The gist: A consistent schedule plus verbal and physical reassurance help your baby learn to fall asleep (and fall back asleep) on his own.

 

Why it's right for you:

  • Your baby eventually manages to settle down without much intervention from you.
  • You want the flexibility to soothe if you choose.
  • Your baby seems to like consistency.

How to pull it off: Starting the same time every night, use a 20-minute bedtime routine - a warm bath, a comforting story, dimmed lights, soft music - to signal that it's time to settle down and go to sleep. When it's time for bed, put your baby in his crib while he's drowsy, and then leave him to fall asleep on his own. You can look in on him and soothe him with your voice if he's crying, but avoid picking him up. This will condition him to drift off on his own so that he'll eventually learn to fall back asleep when he awakens during the night.

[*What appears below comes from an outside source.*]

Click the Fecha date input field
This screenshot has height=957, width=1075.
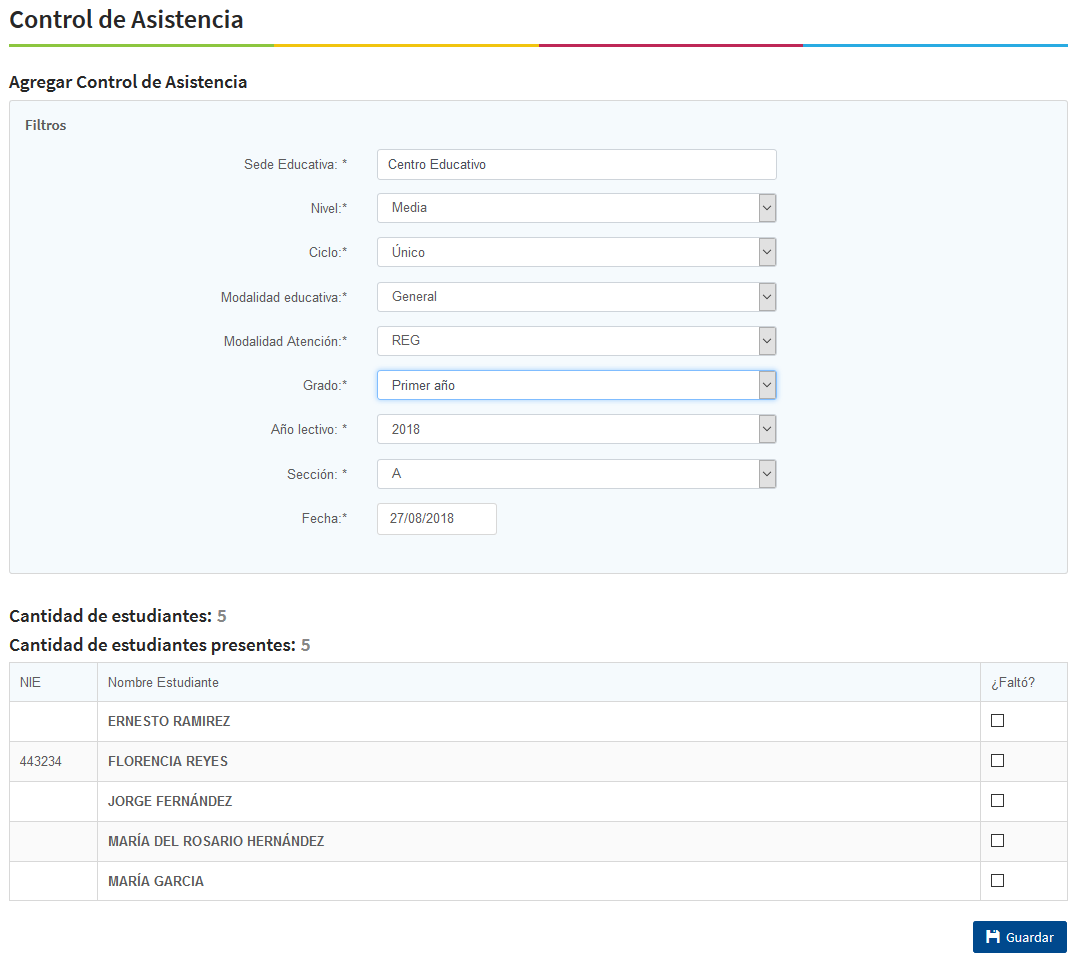tap(436, 519)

Until then, feel free to respond to his cries as you normally would at night (by nursing or rocking him, say). "It can take up to a week for your baby to get it," says Jodi Mindell, Ph.D., associate director of the Sleep Center at Children's Hospital of Philadelphia and author of Sleeping Through the Night: How Infants, Toddlers, and Their Parents Can Get a Good Night's Sleep. "But within two weeks of a baby's falling asleep easily at bedtime, he's likely to start sleeping through the night." After he's able to fall asleep on his own at bedtime and sleep through the night, you can start working on naps in the same way.

What moms say: "The consistency of this method was the secret to our success," says Philadelphia mom Lysa Puma, mom of Madaline. "We start with a bath. Once she's in her pj's, we dim the lights and read two books, Goodnight Moon and Maybe, My Baby. When I put her in her crib, I sing a song and say a list of people who love her. On nights when she's very fussy, we add music."